US4390069A

US4390069A - Trifluorobromomethane foam fire fighting system

Info

Publication number: US4390069A
Application number: US06/280,693
Authority: US
Inventors: George R. Rose, Jr.
Original assignee: Grumman Aerospace Corp
Current assignee: Grumman Corp
Priority date: 1979-10-01
Filing date: 1981-07-06
Publication date: 1983-06-28
Anticipated expiration: 2000-06-28

Abstract

An apparatus for use in foam-type fire-fighting equipment in which a halogenated hydrocarbon (halogen), preferably trifluorobromomethane, CF₃ Br, is injected into the fire extinguishing agent to improve the efficiency thereof. In several embodiments in which a foam nozzle or a foam generator is employed, the halogen is metered at a prescribed rate into the foam or foam liquid to entrain halogen into the bubbles of the foam such that the bursting of the bubbles due to the effects of the fire release the halogen to act on the fire. In further embodiments, a foam for fighting fires is produced with a plain hose nozzle by injecting the halogen into the fire extinguishing agent, the bubbles of the foam having halogen entrained therein that is released when the foam is used to blanket a fire.

Description

This is a continuation, of application Ser. No. 080,446 filed Oct. 1, 1979, now abandoned.

BACKGROUND OF THE INVENTION

1. Field Of The Invention

This invention relates to the use of foam for preventing and extinguishing fires and, more particularly, to a method and apparatus in which a halogenated hydrocarbon such as trifluorobromomethane (CF₃ Br) is used to create a fire-fighting foam or is added as a gas to the bubbles of a fire-fighting foam.

2. Description Of The Prior Art

Over the years, a number of techniques using foams have been used for extinguishing fires, particularly those involving gasoline and other volatile substances. Because of their many advantages, Aqueous Film Forming Foam (AFFF) systems are widely used in fighting fires. AFFF systems are effective in use because they contain a surfactant to reduce the surface tension of aqueous solutions to such a degree that the solutions will wet and spread upon non-polar and water immiscible solvents even though such solvents are lighter than water; they form a fuel or solvent vapor barrier which will rapidly extinguish flames and prevent re-ignition and reflash. Examples of compositions useful in AFFF systems are taught in the prior art by P. J. Chiesa, Jr. in U.S. Pat. Nos. 3,849,315 and 4,038,195; by R. A. Falk in U.S. Pat. No. 4,042,522; and R. Bertocchio in U.S. Pat. No. 4,069,158; and by others.

## [SOURCE DATA]
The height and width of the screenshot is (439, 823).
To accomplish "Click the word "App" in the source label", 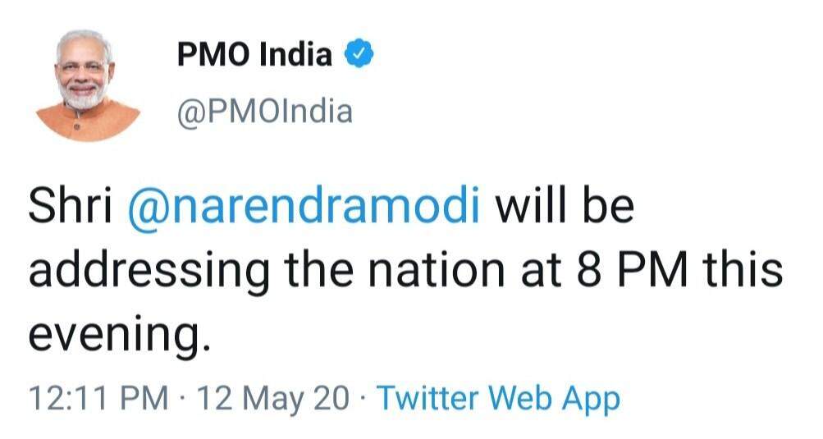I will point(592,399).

## [GIVEN REQUEST 1]
According to the patent page, what do AFFF systems contain that lets their solutions wet and spread on non-polar solvents?
## [GIVEN REQUEST 2]
Reproduce the patent page's text from "BACKGROUND OF THE" to "a fire-fighting foam.".

## [TASK OUTPUT 1]
A surfactant that reduces the surface tension of aqueous solutions.

## [TASK OUTPUT 2]
BACKGROUND OF THE INVENTION

1. Field Of The Invention

This invention relates to the use of foam for preventing and extinguishing fires and, more particularly, to a method and apparatus in which a halogenated hydrocarbon such as trifluorobromomethane (CF₃ Br) is used to create a fire-fighting foam or is added as a gas to the bubbles of a fire-fighting foam.